Philippe Van Cappellen, Canada Excellence Research Chair in Ecohydrology at the University of Waterloo, along with Molly Shoichet, Canada Research Chair in Tissue Engineering, Aaron Wheeler, Canada Research Chair in Bioanalytical Chemistry, and Marla Sokolowski, Canada Research Chair in Genetics and Behavioural Neurology (all at the University of Toronto), are part of the stellar line up of speakers addressing this year’s Canadian Science Writers’ Association annual conference (#CSWA2014) this June 5-8 in Toronto.
Van Cappellen has been invited as keynote speaker on June 7. His lecture, “The Hitchhiker’s Guide to Global Water Issues”, will provide a broad overview of current and emerging global water issues, stressing the central importance of water not only for human wellbeing and prosperity, but also for maintaining healthy ecosystems. Van Cappellen will introduce a number of key concepts, including water scarcity, water stress, ecosystem services, environmental flows and water pricing, before giving a personal view of how we can learn from nature to engineer sustainable solutions to solve the water crisis. His lecture will take place at 12:45 p.m. in the Collaboration Centre breakout room, CR-3 of the MaRS Discovery District.

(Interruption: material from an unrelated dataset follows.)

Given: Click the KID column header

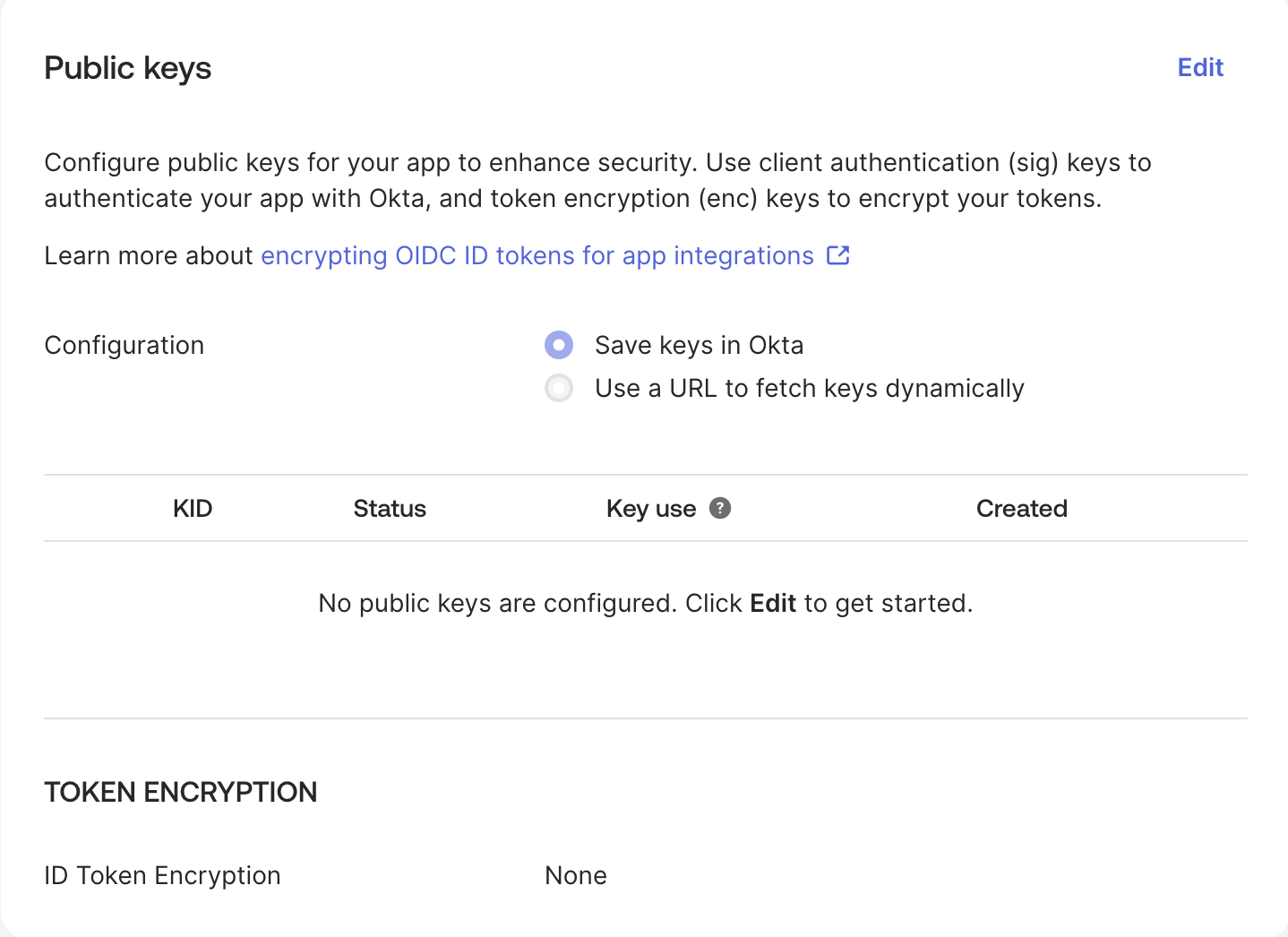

Shoichet and Wheeler will take part in a panel discussion entitled “Better Living Through Technology”, which will be held on Friday, June 6, at 8:30 a.m. in the dining room of Massey College. Both researchers have made significant progress in showing how technological advances have facilitated improved health. Shoichet is an expert in the use of polymers for drug delivery and regeneration, while Wheeler has streamlined the analysis of the human body's thousands of proteins to create a more efficient process for drug delivery.
Sokolowski will be part of the “Human Development” panel at 1:30 p.m. on June 7. Her innovative work shows how genes interact with the environment, and thus have an impact on behaviour. Sokolowski, best known for her discovery of the foraging gene, has pioneered the development of a branch of behaviour genetics that addresses the genetic and molecular bases of natural individual differences in behaviour.